En attendant, ce rebondissement met sévèrement en accusation le système judiciaire américain, et plus largement l'abolition, presque universelle désormais, de la présomption d'innocence -outre, par dessus tout, le secret de l'instruction. On aurait pu instruire un peu plus, et pour commencer laisser libre M. Strauss-Kahn, avant de faire tout ce raffut… Combien plus humain le système français du Juge d'instruction, doublé du Commissaire, surtout si l'un et l'autre instruisent avec l'intelligence d'un Maigret. Comme, de ce modèle idéal, nous sommes loin ! La Justice, désormais accouplée avec son diable, le journaliste, n'est plus qu'un terreau d'injustices.

Le rebondissement accuse aussi sévèrement la manière contemporaine de penser et de comprendre le monde, laquelle repose beaucoup sur des préjugés, c'est à dire des stéréotypes moraux. Blanc, DSK ne pouvait qu'avoir tort face à une Africaine. Riche, il ne pouvait qu'avoir tort face à une femme de chambre. Juif, il ne pouvait qu'avoir tort face à une musulmane, décrite comme dévote.

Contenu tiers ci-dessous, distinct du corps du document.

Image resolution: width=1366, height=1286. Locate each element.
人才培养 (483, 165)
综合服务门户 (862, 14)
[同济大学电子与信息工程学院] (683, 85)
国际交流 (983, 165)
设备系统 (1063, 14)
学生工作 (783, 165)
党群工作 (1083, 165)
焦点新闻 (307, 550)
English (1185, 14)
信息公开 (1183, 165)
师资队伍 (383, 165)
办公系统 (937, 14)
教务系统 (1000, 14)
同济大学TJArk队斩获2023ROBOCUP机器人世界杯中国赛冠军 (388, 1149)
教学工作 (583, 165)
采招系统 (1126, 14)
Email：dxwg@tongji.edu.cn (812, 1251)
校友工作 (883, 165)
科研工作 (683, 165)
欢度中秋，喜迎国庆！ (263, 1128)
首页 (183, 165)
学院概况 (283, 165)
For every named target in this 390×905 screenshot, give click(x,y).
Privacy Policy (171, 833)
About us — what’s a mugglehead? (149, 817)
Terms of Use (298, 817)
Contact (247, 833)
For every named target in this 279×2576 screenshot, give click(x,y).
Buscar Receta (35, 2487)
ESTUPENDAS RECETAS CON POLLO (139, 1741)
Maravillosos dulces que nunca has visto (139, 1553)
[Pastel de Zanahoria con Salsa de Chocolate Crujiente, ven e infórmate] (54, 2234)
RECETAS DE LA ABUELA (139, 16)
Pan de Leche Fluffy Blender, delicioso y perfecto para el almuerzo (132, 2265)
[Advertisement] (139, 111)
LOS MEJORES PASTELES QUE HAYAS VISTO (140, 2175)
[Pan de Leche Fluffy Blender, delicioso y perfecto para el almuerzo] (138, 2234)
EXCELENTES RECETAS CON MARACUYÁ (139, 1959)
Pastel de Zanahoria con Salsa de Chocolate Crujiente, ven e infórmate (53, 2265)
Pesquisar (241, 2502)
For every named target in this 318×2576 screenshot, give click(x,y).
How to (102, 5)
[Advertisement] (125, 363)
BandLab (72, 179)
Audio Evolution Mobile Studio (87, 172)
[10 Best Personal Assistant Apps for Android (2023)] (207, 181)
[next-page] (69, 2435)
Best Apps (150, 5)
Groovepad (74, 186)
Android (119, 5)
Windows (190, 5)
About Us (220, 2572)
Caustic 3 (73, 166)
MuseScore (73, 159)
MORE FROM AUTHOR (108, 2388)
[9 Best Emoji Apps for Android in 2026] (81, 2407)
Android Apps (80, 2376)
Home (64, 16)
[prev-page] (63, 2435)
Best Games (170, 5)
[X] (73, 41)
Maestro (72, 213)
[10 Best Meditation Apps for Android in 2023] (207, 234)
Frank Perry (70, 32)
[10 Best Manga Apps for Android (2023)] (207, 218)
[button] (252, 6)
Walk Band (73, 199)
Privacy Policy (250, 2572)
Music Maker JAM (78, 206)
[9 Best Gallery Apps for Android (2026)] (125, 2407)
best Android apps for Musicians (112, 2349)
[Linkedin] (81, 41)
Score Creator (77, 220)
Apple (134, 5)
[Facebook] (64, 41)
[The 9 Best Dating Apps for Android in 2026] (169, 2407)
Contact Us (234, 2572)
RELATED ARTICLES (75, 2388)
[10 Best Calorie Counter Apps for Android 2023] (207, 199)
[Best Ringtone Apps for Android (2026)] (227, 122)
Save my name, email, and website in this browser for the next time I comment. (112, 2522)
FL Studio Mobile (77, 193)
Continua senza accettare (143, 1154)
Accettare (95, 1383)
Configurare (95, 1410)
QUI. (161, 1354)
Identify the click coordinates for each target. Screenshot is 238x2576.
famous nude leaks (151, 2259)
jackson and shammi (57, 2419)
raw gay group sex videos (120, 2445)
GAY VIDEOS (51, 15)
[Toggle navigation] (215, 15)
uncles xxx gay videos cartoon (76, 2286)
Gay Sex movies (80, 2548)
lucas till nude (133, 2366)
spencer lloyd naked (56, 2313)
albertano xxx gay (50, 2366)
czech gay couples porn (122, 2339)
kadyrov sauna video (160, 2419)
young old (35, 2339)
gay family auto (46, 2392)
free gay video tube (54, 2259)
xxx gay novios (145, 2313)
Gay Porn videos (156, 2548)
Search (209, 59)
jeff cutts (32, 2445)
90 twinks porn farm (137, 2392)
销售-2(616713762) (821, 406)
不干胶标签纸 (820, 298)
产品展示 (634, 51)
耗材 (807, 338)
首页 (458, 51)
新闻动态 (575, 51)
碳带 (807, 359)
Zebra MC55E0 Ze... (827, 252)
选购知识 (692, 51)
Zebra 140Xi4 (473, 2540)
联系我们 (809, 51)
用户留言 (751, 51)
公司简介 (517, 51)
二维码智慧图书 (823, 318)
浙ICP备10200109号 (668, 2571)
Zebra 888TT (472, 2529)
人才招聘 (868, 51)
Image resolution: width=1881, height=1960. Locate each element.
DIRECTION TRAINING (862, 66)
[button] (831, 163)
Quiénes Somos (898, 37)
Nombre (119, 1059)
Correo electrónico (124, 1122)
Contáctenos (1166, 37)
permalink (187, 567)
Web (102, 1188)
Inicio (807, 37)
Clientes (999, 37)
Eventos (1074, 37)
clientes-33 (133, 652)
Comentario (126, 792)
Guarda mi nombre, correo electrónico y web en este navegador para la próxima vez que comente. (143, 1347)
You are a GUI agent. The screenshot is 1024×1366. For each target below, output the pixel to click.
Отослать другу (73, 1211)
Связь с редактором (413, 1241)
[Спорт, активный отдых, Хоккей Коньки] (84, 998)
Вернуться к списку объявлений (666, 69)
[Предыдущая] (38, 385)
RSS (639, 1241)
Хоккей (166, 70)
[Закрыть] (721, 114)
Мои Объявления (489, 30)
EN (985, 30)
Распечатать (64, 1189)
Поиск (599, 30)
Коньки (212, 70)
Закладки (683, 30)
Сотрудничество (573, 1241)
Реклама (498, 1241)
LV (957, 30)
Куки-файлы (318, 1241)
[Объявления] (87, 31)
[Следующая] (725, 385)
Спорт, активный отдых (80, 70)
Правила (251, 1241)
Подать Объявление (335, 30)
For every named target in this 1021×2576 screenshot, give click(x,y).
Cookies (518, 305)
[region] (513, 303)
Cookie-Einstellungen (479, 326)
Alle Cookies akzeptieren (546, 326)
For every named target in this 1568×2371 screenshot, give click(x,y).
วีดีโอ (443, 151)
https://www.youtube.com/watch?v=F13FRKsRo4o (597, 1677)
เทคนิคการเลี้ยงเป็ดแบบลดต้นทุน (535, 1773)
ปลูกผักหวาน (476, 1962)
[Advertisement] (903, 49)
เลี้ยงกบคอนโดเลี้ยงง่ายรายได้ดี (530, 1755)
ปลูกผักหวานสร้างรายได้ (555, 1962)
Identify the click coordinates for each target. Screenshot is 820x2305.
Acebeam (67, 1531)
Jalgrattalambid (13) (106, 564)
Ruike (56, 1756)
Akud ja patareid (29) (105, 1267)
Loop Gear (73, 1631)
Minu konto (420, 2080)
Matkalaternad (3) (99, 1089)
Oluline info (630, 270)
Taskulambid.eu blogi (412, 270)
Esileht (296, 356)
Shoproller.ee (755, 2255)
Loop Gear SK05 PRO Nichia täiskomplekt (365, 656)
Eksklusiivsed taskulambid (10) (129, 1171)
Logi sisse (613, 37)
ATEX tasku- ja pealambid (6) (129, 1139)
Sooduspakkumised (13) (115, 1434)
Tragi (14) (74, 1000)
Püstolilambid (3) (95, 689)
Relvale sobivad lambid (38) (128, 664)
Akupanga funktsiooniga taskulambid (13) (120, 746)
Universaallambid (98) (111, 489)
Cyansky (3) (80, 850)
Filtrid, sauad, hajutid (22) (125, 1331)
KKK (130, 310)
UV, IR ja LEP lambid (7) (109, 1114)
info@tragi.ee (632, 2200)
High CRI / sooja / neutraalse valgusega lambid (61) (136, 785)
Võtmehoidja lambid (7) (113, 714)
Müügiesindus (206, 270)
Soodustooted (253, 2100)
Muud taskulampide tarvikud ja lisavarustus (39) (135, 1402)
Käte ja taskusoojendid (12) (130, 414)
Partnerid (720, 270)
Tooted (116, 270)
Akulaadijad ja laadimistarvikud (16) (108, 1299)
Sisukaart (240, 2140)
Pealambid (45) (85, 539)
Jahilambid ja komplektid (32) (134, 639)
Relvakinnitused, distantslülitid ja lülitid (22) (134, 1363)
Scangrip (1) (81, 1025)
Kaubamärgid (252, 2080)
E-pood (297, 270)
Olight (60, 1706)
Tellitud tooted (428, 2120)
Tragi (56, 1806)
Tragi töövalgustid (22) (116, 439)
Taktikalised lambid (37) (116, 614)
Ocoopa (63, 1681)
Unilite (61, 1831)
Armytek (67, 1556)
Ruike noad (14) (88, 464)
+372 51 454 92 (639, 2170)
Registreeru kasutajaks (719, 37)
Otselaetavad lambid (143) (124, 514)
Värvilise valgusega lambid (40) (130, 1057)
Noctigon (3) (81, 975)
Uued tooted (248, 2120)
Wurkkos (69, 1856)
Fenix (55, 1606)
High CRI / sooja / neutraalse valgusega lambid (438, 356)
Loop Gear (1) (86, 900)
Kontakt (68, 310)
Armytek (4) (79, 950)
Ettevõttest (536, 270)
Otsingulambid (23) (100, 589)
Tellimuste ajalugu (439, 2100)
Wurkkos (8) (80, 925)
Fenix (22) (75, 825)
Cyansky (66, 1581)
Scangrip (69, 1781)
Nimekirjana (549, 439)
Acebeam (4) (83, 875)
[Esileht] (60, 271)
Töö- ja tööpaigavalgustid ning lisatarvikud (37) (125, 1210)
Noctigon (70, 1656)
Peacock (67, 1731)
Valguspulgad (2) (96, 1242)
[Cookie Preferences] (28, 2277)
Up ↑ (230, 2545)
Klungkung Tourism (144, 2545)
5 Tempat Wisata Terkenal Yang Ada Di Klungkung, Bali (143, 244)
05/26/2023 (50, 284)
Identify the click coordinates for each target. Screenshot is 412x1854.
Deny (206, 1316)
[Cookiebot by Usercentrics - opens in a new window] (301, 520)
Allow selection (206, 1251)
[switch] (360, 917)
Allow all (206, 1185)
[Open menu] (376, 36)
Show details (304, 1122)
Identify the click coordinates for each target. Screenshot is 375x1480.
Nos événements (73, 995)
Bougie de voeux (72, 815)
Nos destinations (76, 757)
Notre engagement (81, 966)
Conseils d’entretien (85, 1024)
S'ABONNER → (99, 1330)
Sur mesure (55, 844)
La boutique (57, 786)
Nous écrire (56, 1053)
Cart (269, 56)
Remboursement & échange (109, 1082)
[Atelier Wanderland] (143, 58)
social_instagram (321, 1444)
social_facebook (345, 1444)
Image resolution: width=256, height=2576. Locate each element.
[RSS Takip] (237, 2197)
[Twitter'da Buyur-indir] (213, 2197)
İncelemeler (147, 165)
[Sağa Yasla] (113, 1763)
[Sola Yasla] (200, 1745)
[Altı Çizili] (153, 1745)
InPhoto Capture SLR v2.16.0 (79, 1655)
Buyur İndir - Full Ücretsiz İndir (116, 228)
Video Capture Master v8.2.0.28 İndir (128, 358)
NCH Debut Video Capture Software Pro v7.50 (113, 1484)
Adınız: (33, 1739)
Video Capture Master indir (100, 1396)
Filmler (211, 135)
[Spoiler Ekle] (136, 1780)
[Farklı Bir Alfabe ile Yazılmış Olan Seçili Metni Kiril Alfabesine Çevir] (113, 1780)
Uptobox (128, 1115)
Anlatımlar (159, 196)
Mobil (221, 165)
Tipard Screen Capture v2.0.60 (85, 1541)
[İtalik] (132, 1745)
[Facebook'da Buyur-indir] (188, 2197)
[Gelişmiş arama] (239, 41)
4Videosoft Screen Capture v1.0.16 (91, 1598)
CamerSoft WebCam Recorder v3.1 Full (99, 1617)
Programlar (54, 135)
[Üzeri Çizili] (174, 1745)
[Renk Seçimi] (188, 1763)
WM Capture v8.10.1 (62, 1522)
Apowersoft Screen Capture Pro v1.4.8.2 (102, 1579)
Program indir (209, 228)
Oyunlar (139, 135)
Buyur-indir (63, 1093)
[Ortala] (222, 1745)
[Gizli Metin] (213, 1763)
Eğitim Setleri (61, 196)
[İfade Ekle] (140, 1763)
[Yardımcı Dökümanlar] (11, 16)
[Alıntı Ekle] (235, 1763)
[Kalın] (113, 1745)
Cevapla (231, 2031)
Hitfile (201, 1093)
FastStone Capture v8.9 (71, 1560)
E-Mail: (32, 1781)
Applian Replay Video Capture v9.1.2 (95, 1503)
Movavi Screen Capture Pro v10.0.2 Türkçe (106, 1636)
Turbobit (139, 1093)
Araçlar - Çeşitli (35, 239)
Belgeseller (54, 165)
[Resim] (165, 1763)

Mâle, il ne pouvait qu'avoir tort face à une femme -en aura-t-on entendu de féministes se plaignant que l'on puisse mettre en doute le témoignage d'une femme, comme si nulle femme ne pouvait être capable de manipulations et de mensonges... Le drame du mâle blanc, juif et riche face à une femme de chambre africaine et musulmane est une affreuse mise en scène, que les Etats-Uniens ont jugée depuis longtemps. C'est là un drame contemporain grave : à force de ne plus voir la réalité qu'à travers des stéréotypes, l'informé moyen n'a plus conscience de la réalité et de ses méandres… 

Surtout, ce retournement accrédite la thèse de la machination que je développais ici quelques jours après le début de l'affaire. Elle ressurgit d'ailleurs sous la forme la plus triviale, l'accusation portée par quelques pailles socialistes contre le groupe Accor (groupe auquel appartenait l'hôtel où se sont déroulés les faits), dont les  propriétaires sont supposés être de connivence avec l'Elysée. Il n'est guère étonnant que les gnomes qui résument la politique du monde aux querelles de partis et aux courses électorales n'aperçoivent que ce type d'interprétations politiciennes alors que, s'il y a machination, elle est de bien plus haute volée. Pour ceux qui savent ce qu'est la politique, c'est-à-dire une guerre permanente et multiforme entre les Etats, l'hypothèse envisagée est infiniment plus large.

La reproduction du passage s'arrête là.